It’s funny - if Microsoft just kept bolting new things on to the Exchange 2000/2003 core, I wouldn’t even be talking about this. I mean, they used the same interface and the same basic methods of backing up and administering Exchange servers for the better part of seven years. Everyone knew how to handle Exchange 2000/2003… or, at least, anybody that cared did. Now Microsoft is tossing out all of that built-in knowledge and inertia. How can this possibly benefit them? If anything, I would think they’d try to keep things as close to “safe and comfortable” as possible so techs like me don’t start getting ideas about trying the competition.

Goes to show what I know, eh?

In an earlier post, I detailed some frustration I had with Exchange 2007. This post continues in that vein with some new knowledge I found…

To get the import-mailbox cmdlet, you have to have Exchange 2007 SP1. Trouble is, the 32-bit Exchange Management Tools offered by Microsoft do not include Service Pack 1, so you have to download that separately.

Total download? About 1.5 GB between the two files. Fun!

I discovered this when noticing that my backup server was unable to back up the Exchange server due to mismatched ESE.DLL files. Oh, good, good times.

Last weekend, I was tasked with installing a brand new Exchange 2007 server. For those of you not already familiar with it, Microsoft Exchange Server is what’s frequently known as a “groupware” application, meaning it provides e-mail, shared calendars, shared contacts, and all that good stuff. The nice thing about Exchange is that, historically, it includes everything, up to and including the kitchen sink. You want e-mail? It can do that. You want the ability to sync somebody’s mobile device with the exact same contacts, tasks, appointments, and e-mail that they have back in the office? No problem - it does that. You want shared calendars? Done. Do you need a web access page so that people without e-mail clients can still access important work information? Sure - it’ll do that. There are some warts with Exchange, just like any other Microsoft product. For starters, Exchange is another one of those products that continues the grand Microsoft tradition of “throw everything in a big, monolithic database file that’s unnecessarily difficult to back up or restore”. It’s resource hungry, to put it gently - it’s not uncommon for it to use a full gigabyte of RAM or more for, say, 20 mailboxes or so. It doesn’t play well with others; the Outlook Web Access page looks nicest and is fully featured in Internet Explorer on Windows, for example. But, it does work, especially for smallish companies that want a little “big company” functionality. It’s not perfect, but, like Windows and Microsoft Office, it’s what people know, and that’s frequently good enough.

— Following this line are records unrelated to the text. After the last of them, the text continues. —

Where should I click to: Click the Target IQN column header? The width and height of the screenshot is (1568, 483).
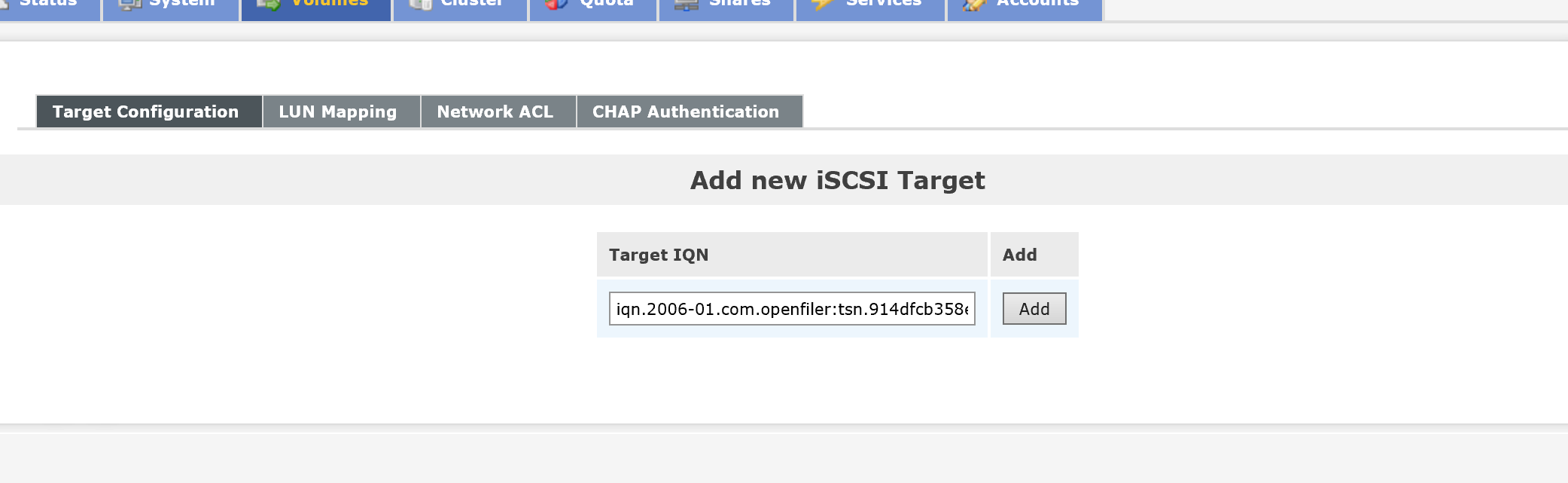659,255
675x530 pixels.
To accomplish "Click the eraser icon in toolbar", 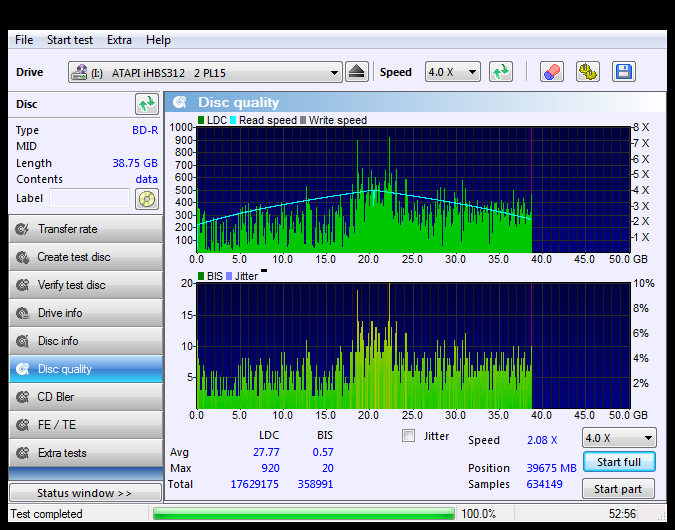I will [551, 72].
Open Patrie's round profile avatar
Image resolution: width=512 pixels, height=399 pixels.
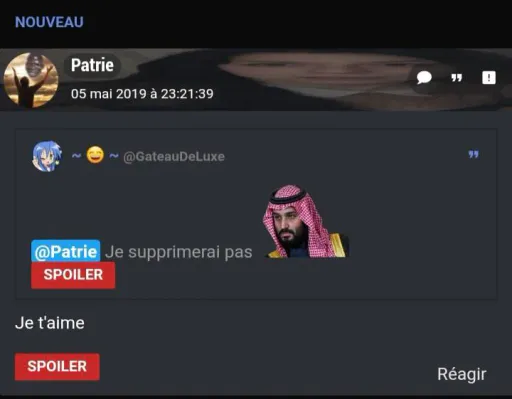click(31, 80)
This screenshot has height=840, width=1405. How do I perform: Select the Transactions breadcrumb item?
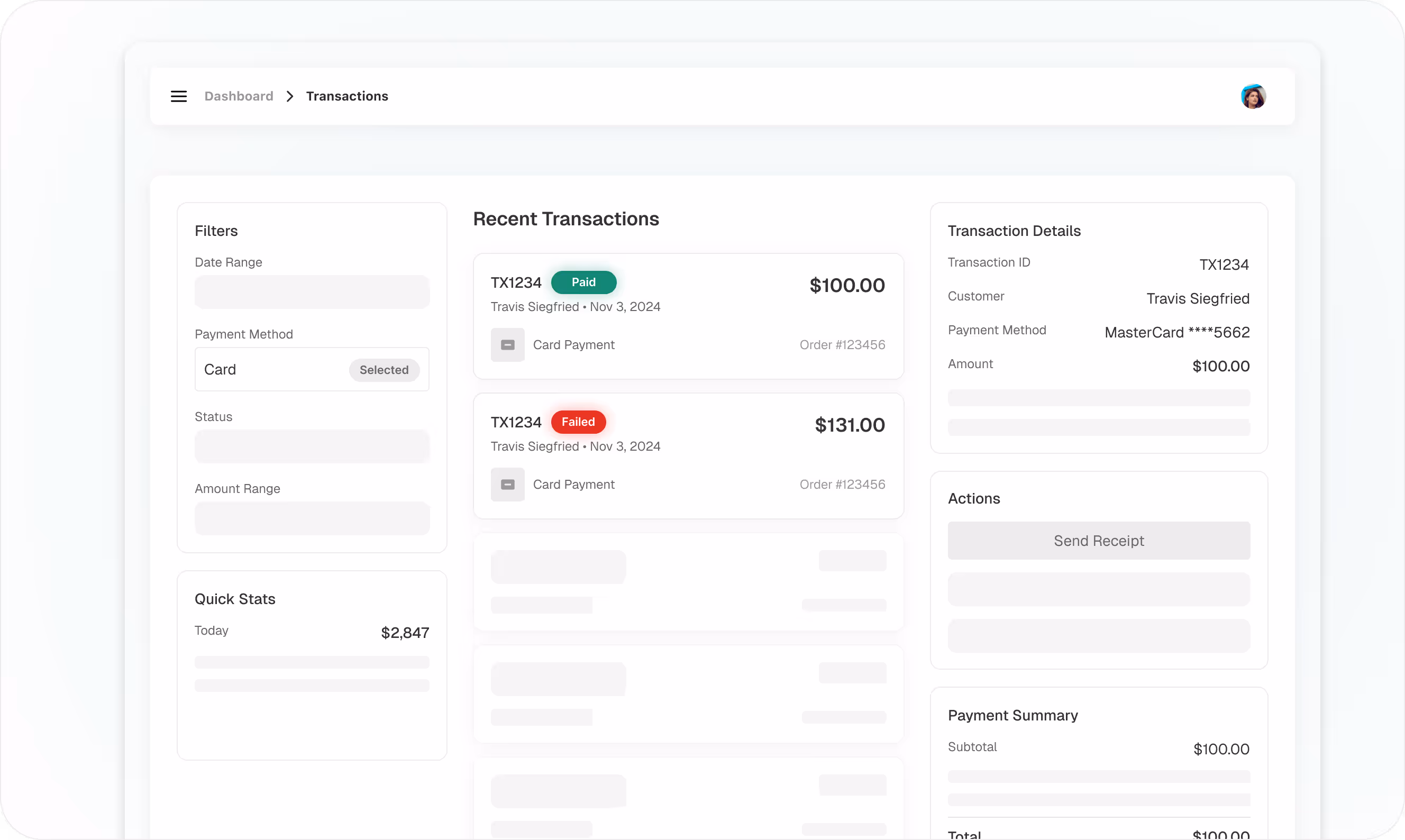(x=347, y=96)
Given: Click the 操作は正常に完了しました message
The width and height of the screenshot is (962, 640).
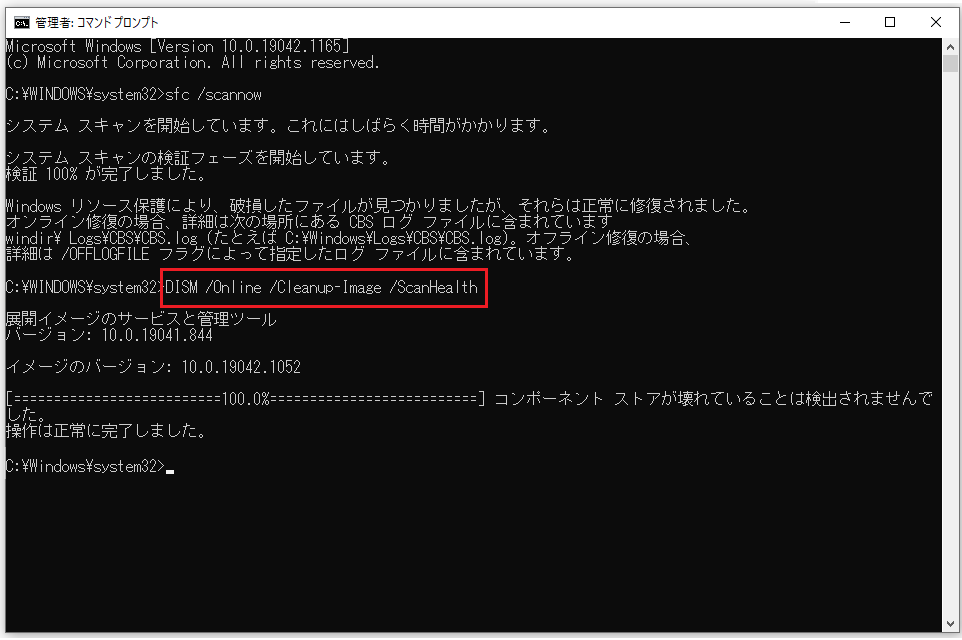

Exchange 2007 still does all of this, but, like Windows Vista, there are a few differences compared to previous versions. The interface looks different. There are more features. Things are laid out differently. That’s fine and good - change happens. I’m okay with that. However, if you’re going to make changes, at least try to be consistent. For example:

1. In old versions of Exchange, if you needed to change permissions on a mailbox (i.e. say the administrator needs access to somebody else’s mailbox), it was fairly intuitive. You changed permissions on the mailbox the same way you changed permissions in the file system - you right-click the mailbox, go to “Security”, and make your permissions change. In Exchange 2007, that no longer exists - to change permissions, you have to use the new PowerShell.

2. In old versions of Exchange, there was a program called Exmerge that let you import and export mailboxes and PSTs (Microsoft Outlook data files). You could take somebody’s PST and import it into an Exchange mailbox and vice-versa. In Exchange 2007 SP1, you can still do that, but there are a couple of changes. First, the Exmerge tool, which was graphical in nature, is no longer supported. Instead, you’re supposed to use the import-mailbox and export-mailbox tools in the PowerShell. Secondly, the import-mailbox tool doesn’t work on the mail server (64-bit by requirement) - it instead tells you to use the tool from a 32-bit machine with the Exchange tools installed. Those tools are 650 MB in size. They also don’t include the import-mailbox tool. Because of this, there’s no clean or easy way to import data from Outlook into the server other than having everybody launch Outlook and manually import their data file into the Exchange server (imagine doing this for 50 people to see why this is bad).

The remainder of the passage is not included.